Open jsheunis opened 3 years ago
(Image: CC-BY license, The Turing Way Community, & Scriberia. Zenodo. http://doi.org/10.5281/zenodo.3332808) Hi there, and welcome to the DataLad Handbook! :orange_book: :wave: Thank you for filing an issue. We're excited to have your input and welcome your idea! :blush: If you haven't done so already, please make sure you check out our Code of Conduct.
Have been looking into ways to generate notebooks (from rst files) that are ready for execution, i.e. they don't require post-conversion editing. Looks like sphinxcontrib-jupyter has limited capability to interpret and format different scripting languages for code blocks.

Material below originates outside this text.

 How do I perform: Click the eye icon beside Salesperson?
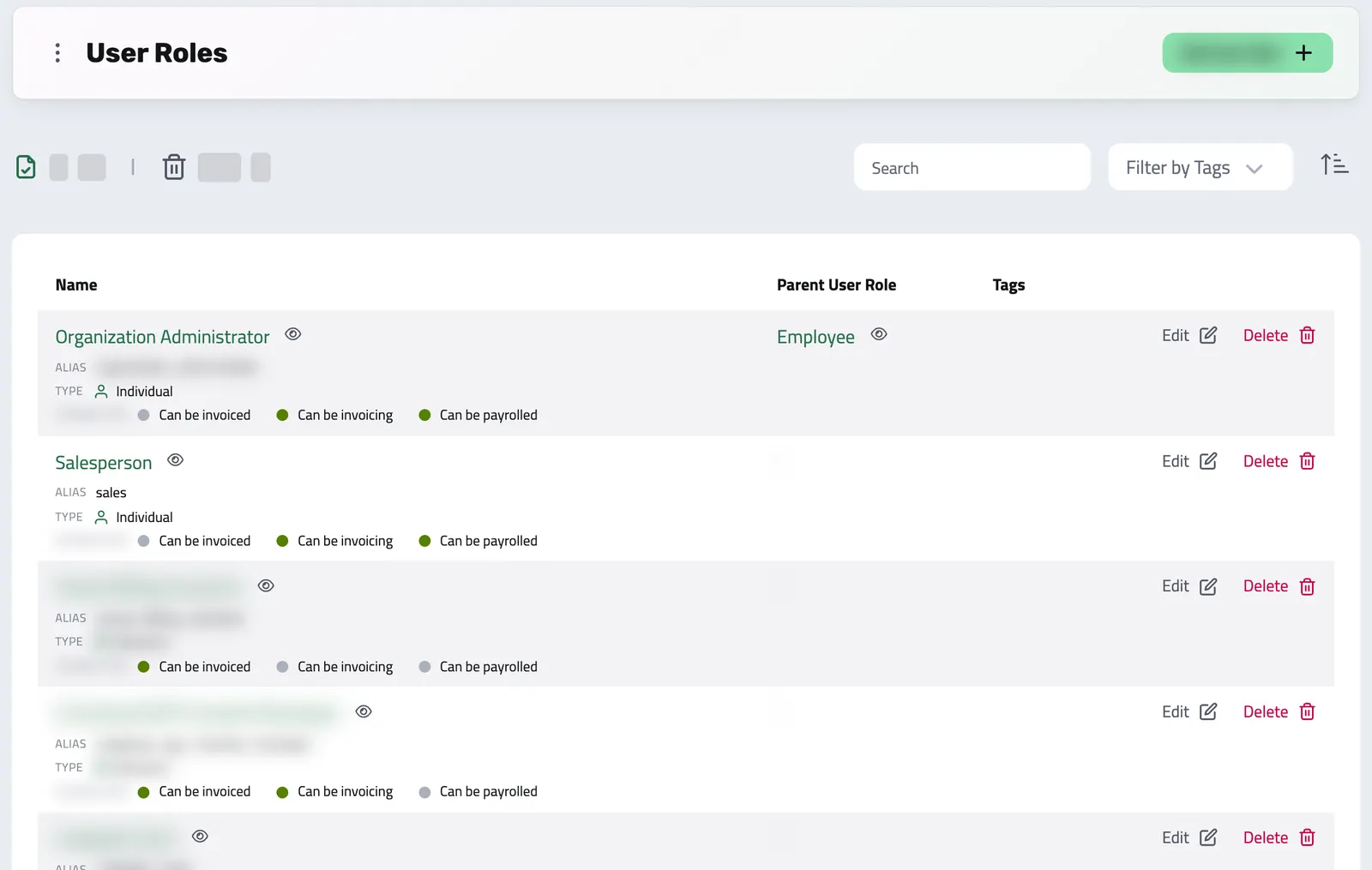176,460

For example line 13-16 of the OHBM.rst:
In the command line, this always start with the general ``datalad`` command::
datalad
will convert correctly to a code cell in the resulting notebook, but the line magic !
will have to be prepended to the datalad
command if it needs to be run in a Python kernel.
I've tried other options like:
In the command line, this always start with the general ``datalad`` command
.. code-block:: <bash> <shell> <sh> <console> <python>
datalad
however this format only works when python
is specified for the syntax highlighting, and then it converts in the same way as described above for the original lines.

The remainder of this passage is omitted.